= THE EXERCISE =
Copy every line of the entries below word for word, without changing anything.

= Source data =
══════
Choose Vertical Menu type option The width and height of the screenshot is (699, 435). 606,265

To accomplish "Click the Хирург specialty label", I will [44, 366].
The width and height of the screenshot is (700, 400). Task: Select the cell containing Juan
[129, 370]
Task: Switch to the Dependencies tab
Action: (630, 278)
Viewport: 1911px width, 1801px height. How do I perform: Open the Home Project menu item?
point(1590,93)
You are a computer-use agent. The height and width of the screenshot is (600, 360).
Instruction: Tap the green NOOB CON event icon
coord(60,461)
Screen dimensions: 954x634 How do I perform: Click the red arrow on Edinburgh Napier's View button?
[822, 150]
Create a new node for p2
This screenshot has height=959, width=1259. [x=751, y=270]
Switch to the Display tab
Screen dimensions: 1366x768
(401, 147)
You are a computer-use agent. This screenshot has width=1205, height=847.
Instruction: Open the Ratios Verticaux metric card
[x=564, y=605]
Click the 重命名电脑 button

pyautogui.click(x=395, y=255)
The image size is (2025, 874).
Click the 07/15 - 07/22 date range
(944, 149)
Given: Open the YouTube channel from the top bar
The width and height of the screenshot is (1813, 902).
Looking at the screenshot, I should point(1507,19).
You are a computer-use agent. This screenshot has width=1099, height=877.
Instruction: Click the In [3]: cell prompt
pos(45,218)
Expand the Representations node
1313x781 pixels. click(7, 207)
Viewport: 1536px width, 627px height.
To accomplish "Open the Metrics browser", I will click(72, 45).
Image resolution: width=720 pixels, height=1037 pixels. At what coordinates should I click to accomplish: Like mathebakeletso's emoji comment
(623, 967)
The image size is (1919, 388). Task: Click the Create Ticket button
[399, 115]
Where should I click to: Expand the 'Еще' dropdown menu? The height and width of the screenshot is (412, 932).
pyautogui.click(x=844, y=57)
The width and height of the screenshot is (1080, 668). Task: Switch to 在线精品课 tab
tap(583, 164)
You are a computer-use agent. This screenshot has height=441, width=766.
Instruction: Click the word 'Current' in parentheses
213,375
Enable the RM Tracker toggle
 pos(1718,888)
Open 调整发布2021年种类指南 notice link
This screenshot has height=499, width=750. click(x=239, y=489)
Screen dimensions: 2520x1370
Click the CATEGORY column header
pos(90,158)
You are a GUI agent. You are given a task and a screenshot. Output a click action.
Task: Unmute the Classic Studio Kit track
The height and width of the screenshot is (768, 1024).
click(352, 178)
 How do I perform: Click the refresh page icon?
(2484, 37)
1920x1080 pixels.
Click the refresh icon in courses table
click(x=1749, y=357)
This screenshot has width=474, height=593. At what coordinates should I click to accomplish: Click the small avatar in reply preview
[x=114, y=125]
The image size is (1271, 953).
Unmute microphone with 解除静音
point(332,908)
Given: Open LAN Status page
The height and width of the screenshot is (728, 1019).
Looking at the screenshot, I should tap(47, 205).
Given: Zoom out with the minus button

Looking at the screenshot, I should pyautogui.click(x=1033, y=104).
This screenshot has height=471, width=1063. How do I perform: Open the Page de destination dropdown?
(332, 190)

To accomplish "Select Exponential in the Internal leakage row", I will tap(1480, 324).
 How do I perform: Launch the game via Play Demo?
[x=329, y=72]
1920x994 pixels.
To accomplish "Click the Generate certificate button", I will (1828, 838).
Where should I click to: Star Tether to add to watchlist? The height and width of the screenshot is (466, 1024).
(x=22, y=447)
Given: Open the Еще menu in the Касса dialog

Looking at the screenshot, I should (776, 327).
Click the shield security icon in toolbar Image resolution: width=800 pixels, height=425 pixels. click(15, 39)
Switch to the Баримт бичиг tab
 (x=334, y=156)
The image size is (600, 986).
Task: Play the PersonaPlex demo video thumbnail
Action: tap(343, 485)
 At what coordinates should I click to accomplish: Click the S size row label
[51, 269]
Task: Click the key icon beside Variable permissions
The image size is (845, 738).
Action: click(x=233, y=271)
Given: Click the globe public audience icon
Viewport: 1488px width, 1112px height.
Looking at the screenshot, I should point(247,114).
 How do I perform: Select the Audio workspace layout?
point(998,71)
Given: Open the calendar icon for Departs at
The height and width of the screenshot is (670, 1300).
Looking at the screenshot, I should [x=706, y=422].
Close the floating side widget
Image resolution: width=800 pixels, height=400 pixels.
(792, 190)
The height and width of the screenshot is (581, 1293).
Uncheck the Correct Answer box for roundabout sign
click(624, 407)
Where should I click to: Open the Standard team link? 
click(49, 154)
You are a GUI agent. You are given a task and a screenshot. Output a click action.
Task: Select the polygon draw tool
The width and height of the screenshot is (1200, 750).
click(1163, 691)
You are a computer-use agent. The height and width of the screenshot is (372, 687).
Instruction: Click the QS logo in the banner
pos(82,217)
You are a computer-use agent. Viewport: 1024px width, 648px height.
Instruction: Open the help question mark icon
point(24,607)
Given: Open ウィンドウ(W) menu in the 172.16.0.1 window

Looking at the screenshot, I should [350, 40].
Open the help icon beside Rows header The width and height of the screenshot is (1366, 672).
══════
= RESULT FOR THIS TASK =
Choose Vertical Menu type option The width and height of the screenshot is (699, 435). 606,265

To accomplish "Click the Хирург specialty label", I will [44, 366].
The width and height of the screenshot is (700, 400). Task: Select the cell containing Juan
[129, 370]
Task: Switch to the Dependencies tab
Action: (630, 278)
Viewport: 1911px width, 1801px height. How do I perform: Open the Home Project menu item?
point(1590,93)
You are a computer-use agent. The height and width of the screenshot is (600, 360).
Instruction: Tap the green NOOB CON event icon
coord(60,461)
Screen dimensions: 954x634 How do I perform: Click the red arrow on Edinburgh Napier's View button?
[822, 150]
Create a new node for p2
This screenshot has height=959, width=1259. [x=751, y=270]
Switch to the Display tab
Screen dimensions: 1366x768
(401, 147)
You are a computer-use agent. This screenshot has width=1205, height=847.
Instruction: Open the Ratios Verticaux metric card
[x=564, y=605]
Click the 重命名电脑 button

pyautogui.click(x=395, y=255)
The image size is (2025, 874).
Click the 07/15 - 07/22 date range
(944, 149)
Given: Open the YouTube channel from the top bar
The width and height of the screenshot is (1813, 902).
Looking at the screenshot, I should point(1507,19).
You are a computer-use agent. This screenshot has width=1099, height=877.
Instruction: Click the In [3]: cell prompt
pos(45,218)
Expand the Representations node
1313x781 pixels. click(7, 207)
Viewport: 1536px width, 627px height.
To accomplish "Open the Metrics browser", I will click(72, 45).
Image resolution: width=720 pixels, height=1037 pixels. At what coordinates should I click to accomplish: Like mathebakeletso's emoji comment
(623, 967)
The image size is (1919, 388). Task: Click the Create Ticket button
[399, 115]
Where should I click to: Expand the 'Еще' dropdown menu? The height and width of the screenshot is (412, 932).
pyautogui.click(x=844, y=57)
The width and height of the screenshot is (1080, 668). Task: Switch to 在线精品课 tab
tap(583, 164)
You are a computer-use agent. This screenshot has height=441, width=766.
Instruction: Click the word 'Current' in parentheses
213,375
Enable the RM Tracker toggle
 pos(1718,888)
Open 调整发布2021年种类指南 notice link
This screenshot has height=499, width=750. click(x=239, y=489)
Screen dimensions: 2520x1370
Click the CATEGORY column header
pos(90,158)
You are a GUI agent. You are given a task and a screenshot. Output a click action.
Task: Unmute the Classic Studio Kit track
The height and width of the screenshot is (768, 1024).
click(352, 178)
 How do I perform: Click the refresh page icon?
(2484, 37)
1920x1080 pixels.
Click the refresh icon in courses table
click(x=1749, y=357)
This screenshot has width=474, height=593. At what coordinates should I click to accomplish: Click the small avatar in reply preview
[x=114, y=125]
The image size is (1271, 953).
Unmute microphone with 解除静音
point(332,908)
Given: Open LAN Status page
The height and width of the screenshot is (728, 1019).
Looking at the screenshot, I should tap(47, 205).
Given: Zoom out with the minus button

Looking at the screenshot, I should pyautogui.click(x=1033, y=104).
This screenshot has height=471, width=1063. How do I perform: Open the Page de destination dropdown?
(332, 190)

To accomplish "Select Exponential in the Internal leakage row", I will tap(1480, 324).
 How do I perform: Launch the game via Play Demo?
[x=329, y=72]
1920x994 pixels.
To accomplish "Click the Generate certificate button", I will (1828, 838).
Where should I click to: Star Tether to add to watchlist? The height and width of the screenshot is (466, 1024).
(x=22, y=447)
Given: Open the Еще menu in the Касса dialog

Looking at the screenshot, I should (776, 327).
Click the shield security icon in toolbar Image resolution: width=800 pixels, height=425 pixels. click(15, 39)
Switch to the Баримт бичиг tab
 (x=334, y=156)
The image size is (600, 986).
Task: Play the PersonaPlex demo video thumbnail
Action: tap(343, 485)
 At what coordinates should I click to accomplish: Click the S size row label
[51, 269]
Task: Click the key icon beside Variable permissions
The image size is (845, 738).
Action: click(x=233, y=271)
Given: Click the globe public audience icon
Viewport: 1488px width, 1112px height.
Looking at the screenshot, I should point(247,114).
 How do I perform: Select the Audio workspace layout?
point(998,71)
Given: Open the calendar icon for Departs at
The height and width of the screenshot is (670, 1300).
Looking at the screenshot, I should [x=706, y=422].
Close the floating side widget
Image resolution: width=800 pixels, height=400 pixels.
(792, 190)
The height and width of the screenshot is (581, 1293).
Uncheck the Correct Answer box for roundabout sign
click(624, 407)
Where should I click to: Open the Standard team link? 
click(49, 154)
You are a GUI agent. You are given a task and a screenshot. Output a click action.
Task: Select the polygon draw tool
The width and height of the screenshot is (1200, 750).
click(1163, 691)
You are a computer-use agent. The height and width of the screenshot is (372, 687).
Instruction: Click the QS logo in the banner
pos(82,217)
You are a computer-use agent. Viewport: 1024px width, 648px height.
Instruction: Open the help question mark icon
point(24,607)
Given: Open ウィンドウ(W) menu in the 172.16.0.1 window

Looking at the screenshot, I should [350, 40].
Open the help icon beside Rows header The width and height of the screenshot is (1366, 672).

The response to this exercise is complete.